The Proof System

GroveDB's proof system lets any party verify the correctness of query results without having the full database. A proof is a compact representation of the relevant tree structure that allows reconstruction of the root hash.

Stack-Based Proof Operations

Proofs are encoded as a sequence of operations that reconstruct a partial tree using a stack machine:

#![allow(unused)]
fn main() {
// merk/src/proofs/mod.rs
pub enum Op {
    Push(Node),        // Push a node onto the stack (ascending key order)
    PushInverted(Node),// Push a node (descending key order)
    Parent,            // Pop parent, pop child → attach child as LEFT of parent
    Child,             // Pop child, pop parent → attach child as RIGHT of parent
    ParentInverted,    // Pop parent, pop child → attach child as RIGHT of parent
    ChildInverted,     // Pop child, pop parent → attach child as LEFT of parent
}
}

Execution uses a stack:

Proof ops: Push(B), Push(A), Parent, Push(C), Child

StepOperationStack (top→right)Action
1Push(B)[ B ]Push B onto stack
2Push(A)[ B , A ]Push A onto stack
3Parent[ A{left:B} ]Pop A (parent), pop B (child), B → LEFT of A
4Push(C)[ A{left:B} , C ]Push C onto stack
5Child[ A{left:B, right:C} ]Pop C (child), pop A (parent), C → RIGHT of A

Final result — one tree on the stack:

graph TD
    A_proof["A<br/>(root)"]
    B_proof["B<br/>(left)"]
    C_proof["C<br/>(right)"]
    A_proof --> B_proof
    A_proof --> C_proof

    style A_proof fill:#fef9e7,stroke:#f39c12,stroke-width:2px

The verifier computes node_hash(A) = Blake3(kv_hash_A || node_hash_B || node_hash_C) and checks it matches the expected root hash.

This is the execute function (merk/src/proofs/tree.rs):

#![allow(unused)]
fn main() {
pub fn execute<I, F>(ops: I, collapse: bool, mut visit_node: F) -> CostResult<Tree, Error>
where
    I: IntoIterator<Item = Result<Op, Error>>,
    F: FnMut(&Node) -> Result<(), Error>,
{
    let mut stack: Vec<Tree> = Vec::with_capacity(32);

    for op in ops {
        match op? {
            Op::Parent => {
                let (mut parent, child) = (try_pop(&mut stack), try_pop(&mut stack));
                parent.left = Some(Child { tree: Box::new(child), hash: child.hash() });
                stack.push(parent);
            }
            Op::Child => {
                let (child, mut parent) = (try_pop(&mut stack), try_pop(&mut stack));
                parent.right = Some(Child { tree: Box::new(child), hash: child.hash() });
                stack.push(parent);
            }
            Op::Push(node) => {
                visit_node(&node)?;
                stack.push(Tree::from(node));
            }
            // ... Inverted variants swap left/right
        }
    }
    // Final item on stack is the root
}
}

Node Types in Proofs

Each Push carries a Node that contains just enough information for verification:

#![allow(unused)]
fn main() {
pub enum Node {
    // Minimum info — just the hash.

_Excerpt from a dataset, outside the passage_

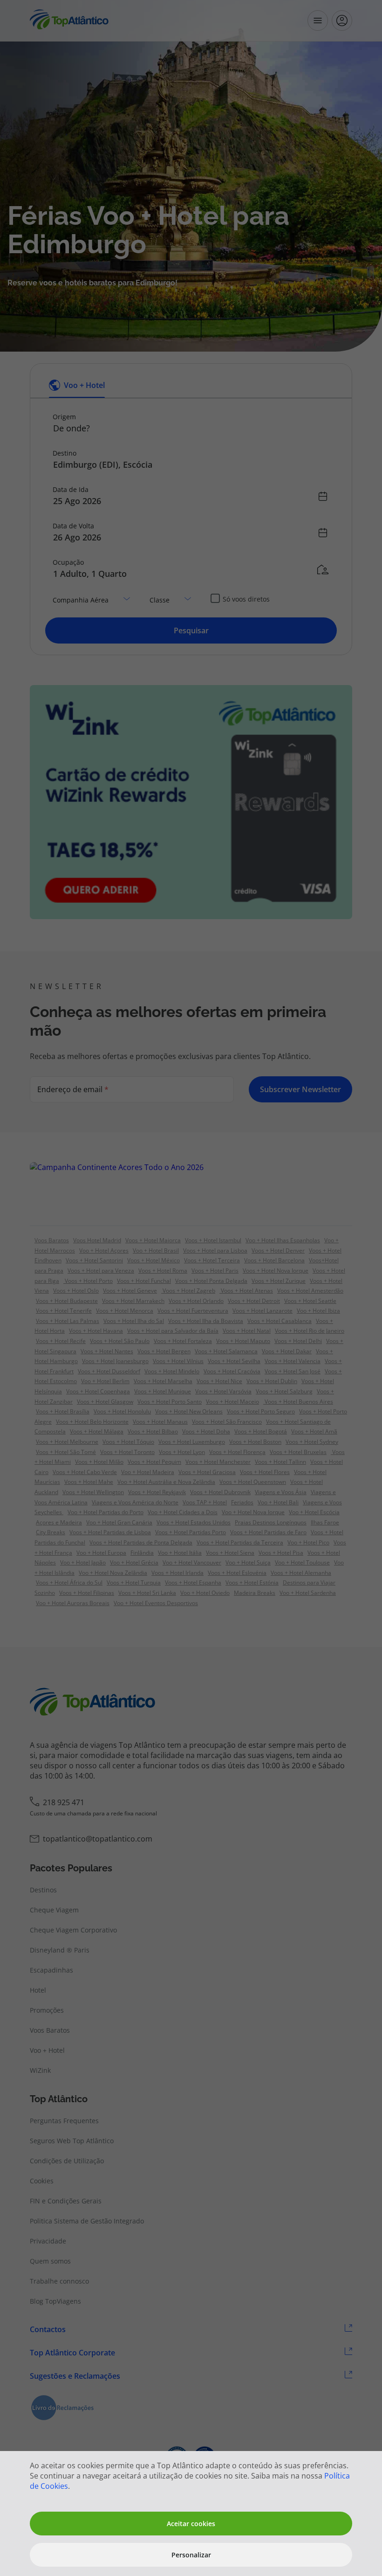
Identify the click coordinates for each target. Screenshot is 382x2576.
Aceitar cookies (191, 2523)
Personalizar (191, 2554)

Used for distant siblings.
    Hash(CryptoHash),

    // KV hash for nodes on the path but not queried.
    KVHash(CryptoHash),

    // Full key-value for queried items.
    KV(Vec<u8>, Vec<u8>),

    // Key, value, and pre-computed value_hash.
    // Used for subtrees where value_hash = combine_hash(...)
    KVValueHash(Vec<u8>, Vec<u8>, CryptoHash),

    // KV with feature type — for ProvableCountTree or chunk restoration.
    KVValueHashFeatureType(Vec<u8>, Vec<u8>, CryptoHash, TreeFeatureType),

    // Reference: key, dereferenced value, hash of reference element.
    KVRefValueHash(Vec<u8>, Vec<u8>, CryptoHash),

    // For items in ProvableCountTree.
    KVCount(Vec<u8>, Vec<u8>, u64),

    // KV hash + count for non-queried ProvableCountTree nodes.
    KVHashCount(CryptoHash, u64),

    // Reference in ProvableCountTree.
    KVRefValueHashCount(Vec<u8>, Vec<u8>, CryptoHash, u64),

    // For boundary/absence proofs in ProvableCountTree.
    KVDigestCount(Vec<u8>, CryptoHash, u64),

    // Key + value_hash for absence proofs (regular trees).
    KVDigest(Vec<u8>, CryptoHash),
}
}

The choice of Node type determines what information the verifier needs:

Query: "Get value for key 'bob'"

graph TD
    dave["dave<br/><b>KVHash</b><br/>(on path, not queried)"]
    bob["bob<br/><b>KVValueHash</b><br/>key + value + value_hash<br/><i>THE QUERIED NODE</i>"]
    frank["frank<br/><b>Hash</b><br/>(distant sibling,<br/>32-byte hash only)"]
    alice["alice<br/><b>Hash</b><br/>(32-byte hash only)"]
    carol["carol<br/><b>Hash</b><br/>(32-byte hash only)"]

    dave --> bob
    dave --> frank
    bob --> alice
    bob --> carol

    style bob fill:#d5f5e3,stroke:#27ae60,stroke-width:3px
    style dave fill:#fef9e7,stroke:#f39c12,stroke-width:2px
    style frank fill:#e8e8e8,stroke:#999
    style alice fill:#e8e8e8,stroke:#999
    style carol fill:#e8e8e8,stroke:#999

Green = queried node (full data revealed). Yellow = on the path (kv_hash only). Gray = siblings (just 32-byte node hashes).

Encoded as proof ops:

#OpEffect
1Push(Hash(alice_node_hash))Push alice hash
2Push(KVValueHash("bob", value, value_hash))Push bob with full data
3Parentalice becomes left child of bob
4Push(Hash(carol_node_hash))Push carol hash
5Childcarol becomes right child of bob
6Push(KVHash(dave_kv_hash))Push dave kv_hash
7Parentbob subtree becomes left of dave
8Push(Hash(frank_node_hash))Push frank hash
9Childfrank becomes right child of dave

Multi-Layer Proof Generation

Since GroveDB is a tree of trees, proofs span multiple layers. Each layer proves the relevant portion of one Merk tree, and the layers are connected by the combined value_hash mechanism:

Query: Get ["identities", "alice", "name"]

graph TD
    subgraph layer0["LAYER 0: Root tree proof"]
        L0["Proves &quot;identities&quot; exists<br/>Node: KVValueHash<br/>value_hash = combine_hash(<br/>  H(tree_element_bytes),<br/>  identities_root_hash<br/>)"]
    end

    subgraph layer1["LAYER 1: Identities tree proof"]
        L1["Proves &quot;alice&quot; exists<br/>Node: KVValueHash<br/>value_hash = combine_hash(<br/>  H(tree_element_bytes),<br/>  alice_root_hash<br/>)"]
    end

    subgraph layer2["LAYER 2: Alice subtree proof"]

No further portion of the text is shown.